After the music was over, a certain Aurelio Ascolano,6 remarkable for his gift as an improvisatory poet, began to extol the women in choice phrases of exquisite compliment. While he was chanting, the two girls who had my beauty between them never left off chattering. One of them related how she had gone wrong; the other asked mine how it had happened with her, and who were her friends, and how long she had been settled in Rome, and many other questions of the kind. It is true that, if I chose to describe such laughable episodes, I could relate several odd things which then occurred through Pantasileas jealousy on my account; but since they form no part of my design, I pass them briefly over. At last the conversation of those loose women vexed my beauty, whom we had christened Pomona for the nonce; and Pomona, wanting to escape from their silly talk, turned restlessly upon her chair, first to one side and then to the other. The female brought by Giulio asked whether she felt indisposed. Pomona answered, yes, she thought she was a month or so with a child; this gave them the opportunity of feeling her body and discovering the real sex of the supposed woman. Thereupon they quickly withdrew their hands and rose from table, uttering such gibing words as are commonly addressed to young men of eminent beauty. The whole room rang with laughter and astonishment, in the midst of which Michel Agnolo, assuming a fierce aspect, called out for leave to inflict on me the penance he thought fit. When this was granted, he lifted me aloft amid the clamour of the company, crying: Long live the gentleman! long live the gentleman! and added that this was the punishment I deserved for having played so fine a trick. Thus ended that most agreeable supper-party, and each of us returned to his own dwelling at the close of day.
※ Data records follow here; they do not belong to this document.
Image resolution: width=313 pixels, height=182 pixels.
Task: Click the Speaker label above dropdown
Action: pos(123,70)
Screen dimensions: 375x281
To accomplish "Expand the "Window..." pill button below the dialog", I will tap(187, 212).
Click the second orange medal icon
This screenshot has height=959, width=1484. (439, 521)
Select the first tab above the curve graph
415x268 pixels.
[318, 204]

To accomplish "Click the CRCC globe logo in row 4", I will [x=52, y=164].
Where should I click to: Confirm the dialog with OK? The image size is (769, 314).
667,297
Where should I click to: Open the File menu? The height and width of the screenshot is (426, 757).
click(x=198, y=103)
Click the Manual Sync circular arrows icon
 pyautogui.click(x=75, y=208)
Note 1. This sculptor came to Rome with his compatriot Baldassare Peruzzi, and was employed upon the monument of Pope Adrian VI., which he executed with some help from Tribolo. [back]
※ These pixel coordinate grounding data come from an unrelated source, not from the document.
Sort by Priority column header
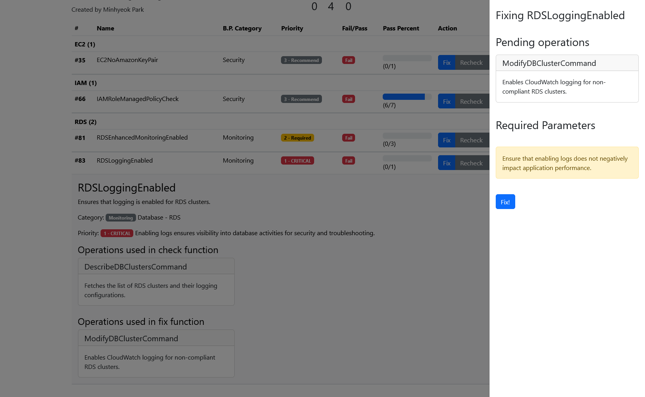 pos(292,28)
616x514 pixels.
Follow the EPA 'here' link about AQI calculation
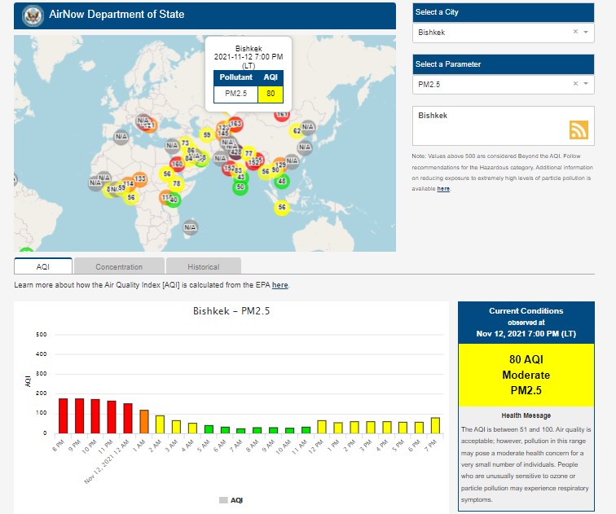279,285
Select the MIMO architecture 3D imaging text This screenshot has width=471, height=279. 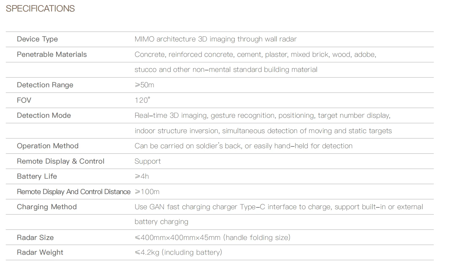(x=216, y=39)
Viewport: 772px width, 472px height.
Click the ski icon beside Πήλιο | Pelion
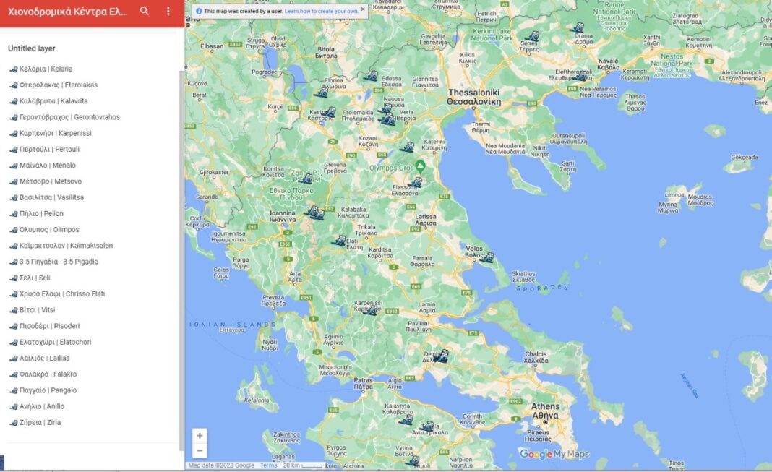tap(12, 213)
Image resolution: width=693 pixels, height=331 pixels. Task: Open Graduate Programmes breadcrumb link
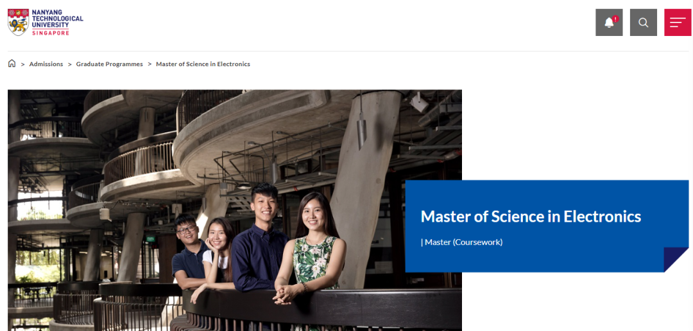pyautogui.click(x=109, y=64)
Note 2. There were two artists at this epoch surnamed Bachiacca, the twin sons of Ubertino Verdi, called respectively Francesco and Antonio. Francesco was an excellent painter of miniature oil-pictures; Antonio the first embroiderer of his age. The one alluded to here is probably Francesco. [back]
Note 3. Mancare di una sìpazza cosa. The pazza cosa may be the supper-party or the cornacchia. [back]
Note 4. Virtuosamente. Cellini uses the word virtuoso in many senses, but always more with reference to intellectual than moral qualities. It denotes genius, artistic ability, masculine force, &c. [back]
Note 5. Un tessuto di gelsumini naturali e bellissimi. Tessuto is properly something woven, a fabric; and I am not sure whether Cellini does not mean that the ladies had behind their backs a tapestry representing jasmines in a natural manner. [back]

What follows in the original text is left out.